# Description of the task:
Set down exactly the lines below, starting at the one that contains "Given: Click the 100 m scale bar" and ending at the one that contains "Copy the first", with both of those lines included and nothing else.

═══ Data supplied ═══

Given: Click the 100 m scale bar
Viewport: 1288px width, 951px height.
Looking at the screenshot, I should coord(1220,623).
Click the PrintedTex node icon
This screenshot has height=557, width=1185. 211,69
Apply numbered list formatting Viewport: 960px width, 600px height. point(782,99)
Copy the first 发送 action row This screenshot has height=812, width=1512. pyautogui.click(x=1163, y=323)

═══
═══ Data supplied ═══

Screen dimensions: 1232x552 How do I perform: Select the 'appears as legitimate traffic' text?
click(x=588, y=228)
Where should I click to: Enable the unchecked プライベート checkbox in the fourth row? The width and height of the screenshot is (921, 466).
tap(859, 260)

═══

# Response to this exercise:
Given: Click the 100 m scale bar
Viewport: 1288px width, 951px height.
Looking at the screenshot, I should coord(1220,623).
Click the PrintedTex node icon
This screenshot has height=557, width=1185. 211,69
Apply numbered list formatting Viewport: 960px width, 600px height. point(782,99)
Copy the first 发送 action row This screenshot has height=812, width=1512. pyautogui.click(x=1163, y=323)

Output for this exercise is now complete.